**What you will do:**
- A) Pull the words from "The National Theatre is" to "and Tossy Spivakovsky." out of the passage on Launceston's National Theatre, copying them word for word.
- B) In the passage on Launceston's National Theatre, render this sentence in Spanish: "The National was used for theatre productions, films, ballet, opera, and sporting events such as boxing and wrestling."

___ Excerpt provided ___

The National Theatre is a historic former theatre in Launceston, Tasmania, Australia.

History
Located on the corner of Charles Street and Paterson Street, the National Theatre was formally opened on 25 September 1915 by Mayor Alderman Percy Hart, whose wife Margaret raised the curtain for a production of The Silence of Dean Maitland staged by the George Marlow Dramatic Company. The National was used for theatre productions, films, ballet, opera, and sporting events such as boxing and wrestling. Early theatrical performances and amusements included Harry Lauder, Roy Rene and Annette Kellerman.
Classical music and operatic productions included Eileen Joyce, Ignaz Friedman, Essie Ackland, Rudolf Pekárek, John Brownlee, Peter Dawson and brothers Jascha Spivakovsky and Tossy Spivakovsky.

In 1934, the National was remodelled to address safety and accessibility issues, which saw the stage dropped to ground level, the stalls lowered and the Charles Street entrance stairs removed. The auditorium was updated with Australian-made Raycophone sound technology, and the National reopened as a talkie with The Head of the Family and Fashions of 1934.

Broadway theatre and Hollywood actor Mona Barrie appeared in theatrical performances at the National in the 1940s whilst contracted to J. C. Williamson's.

___ Stored records ___

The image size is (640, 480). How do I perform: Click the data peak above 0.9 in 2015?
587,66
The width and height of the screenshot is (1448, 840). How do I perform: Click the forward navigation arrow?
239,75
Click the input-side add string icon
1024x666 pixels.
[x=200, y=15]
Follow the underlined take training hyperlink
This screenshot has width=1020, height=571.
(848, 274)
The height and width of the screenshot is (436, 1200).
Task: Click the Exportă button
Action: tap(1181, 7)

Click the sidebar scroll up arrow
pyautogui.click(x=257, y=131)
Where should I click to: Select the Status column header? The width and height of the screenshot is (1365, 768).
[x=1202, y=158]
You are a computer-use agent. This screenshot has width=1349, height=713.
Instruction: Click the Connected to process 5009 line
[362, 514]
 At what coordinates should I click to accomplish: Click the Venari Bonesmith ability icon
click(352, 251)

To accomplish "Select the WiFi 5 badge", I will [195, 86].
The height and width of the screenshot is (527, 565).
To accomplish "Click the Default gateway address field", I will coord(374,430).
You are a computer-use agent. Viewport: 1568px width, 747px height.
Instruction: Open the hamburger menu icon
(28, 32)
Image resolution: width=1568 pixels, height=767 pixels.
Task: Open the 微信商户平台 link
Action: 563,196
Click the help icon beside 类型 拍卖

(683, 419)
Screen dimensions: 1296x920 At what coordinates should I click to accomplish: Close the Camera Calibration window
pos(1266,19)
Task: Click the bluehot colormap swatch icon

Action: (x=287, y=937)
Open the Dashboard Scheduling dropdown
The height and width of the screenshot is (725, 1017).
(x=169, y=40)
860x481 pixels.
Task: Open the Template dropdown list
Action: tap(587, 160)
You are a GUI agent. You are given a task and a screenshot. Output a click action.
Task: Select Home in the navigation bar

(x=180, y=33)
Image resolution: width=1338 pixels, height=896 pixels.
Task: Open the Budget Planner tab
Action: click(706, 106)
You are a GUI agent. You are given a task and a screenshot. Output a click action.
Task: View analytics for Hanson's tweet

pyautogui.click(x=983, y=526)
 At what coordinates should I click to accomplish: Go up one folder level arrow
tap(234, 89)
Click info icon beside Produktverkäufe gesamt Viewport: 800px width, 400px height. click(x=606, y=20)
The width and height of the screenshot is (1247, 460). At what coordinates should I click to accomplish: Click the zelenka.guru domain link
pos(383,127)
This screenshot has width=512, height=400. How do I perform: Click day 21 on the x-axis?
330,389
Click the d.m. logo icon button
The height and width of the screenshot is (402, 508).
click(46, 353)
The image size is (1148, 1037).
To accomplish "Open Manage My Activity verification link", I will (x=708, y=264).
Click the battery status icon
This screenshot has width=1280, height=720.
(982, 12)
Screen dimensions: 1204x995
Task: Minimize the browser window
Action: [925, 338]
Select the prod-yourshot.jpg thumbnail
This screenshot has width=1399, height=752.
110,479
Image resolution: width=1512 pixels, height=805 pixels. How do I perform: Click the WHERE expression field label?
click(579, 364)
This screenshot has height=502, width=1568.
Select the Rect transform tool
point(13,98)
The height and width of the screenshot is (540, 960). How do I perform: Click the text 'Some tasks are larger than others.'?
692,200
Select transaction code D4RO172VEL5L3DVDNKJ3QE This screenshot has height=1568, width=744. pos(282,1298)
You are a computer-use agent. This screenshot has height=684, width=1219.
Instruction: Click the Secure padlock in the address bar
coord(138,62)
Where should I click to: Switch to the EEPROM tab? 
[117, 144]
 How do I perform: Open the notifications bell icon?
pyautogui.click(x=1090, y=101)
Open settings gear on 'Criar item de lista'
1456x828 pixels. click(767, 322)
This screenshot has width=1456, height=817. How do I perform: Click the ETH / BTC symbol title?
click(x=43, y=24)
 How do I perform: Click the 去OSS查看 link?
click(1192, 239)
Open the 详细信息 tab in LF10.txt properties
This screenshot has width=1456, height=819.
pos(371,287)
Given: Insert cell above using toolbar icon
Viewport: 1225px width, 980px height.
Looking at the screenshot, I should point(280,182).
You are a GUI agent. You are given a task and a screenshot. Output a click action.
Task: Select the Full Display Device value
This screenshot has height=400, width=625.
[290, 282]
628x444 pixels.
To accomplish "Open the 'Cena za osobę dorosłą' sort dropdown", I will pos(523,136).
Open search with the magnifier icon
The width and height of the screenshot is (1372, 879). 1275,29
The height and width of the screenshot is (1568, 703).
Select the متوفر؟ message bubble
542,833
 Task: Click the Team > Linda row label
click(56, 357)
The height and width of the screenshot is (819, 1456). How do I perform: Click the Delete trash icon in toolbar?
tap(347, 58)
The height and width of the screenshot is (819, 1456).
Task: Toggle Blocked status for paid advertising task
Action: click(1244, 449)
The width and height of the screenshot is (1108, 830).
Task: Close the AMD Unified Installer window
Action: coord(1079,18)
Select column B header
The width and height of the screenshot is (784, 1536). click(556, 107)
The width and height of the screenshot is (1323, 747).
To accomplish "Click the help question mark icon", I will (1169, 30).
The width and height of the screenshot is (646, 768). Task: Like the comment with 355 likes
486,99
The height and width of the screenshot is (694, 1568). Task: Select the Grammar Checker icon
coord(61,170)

___

**Outputs in order:**
- A)
The National Theatre is a historic former theatre in Launceston, Tasmania, Australia.

History
Located on the corner of Charles Street and Paterson Street, the National Theatre was formally opened on 25 September 1915 by Mayor Alderman Percy Hart, whose wife Margaret raised the curtain for a production of The Silence of Dean Maitland staged by the George Marlow Dramatic Company. The National was used for theatre productions, films, ballet, opera, and sporting events such as boxing and wrestling. Early theatrical performances and amusements included Harry Lauder, Roy Rene and Annette Kellerman.
Classical music and operatic productions included Eileen Joyce, Ignaz Friedman, Essie Ackland, Rudolf Pekárek, John Brownlee, Peter Dawson and brothers Jascha Spivakovsky and Tossy Spivakovsky.

- B) El National se utilizó para producciones teatrales, películas, ballet, ópera y eventos deportivos como el boxeo y la lucha libre.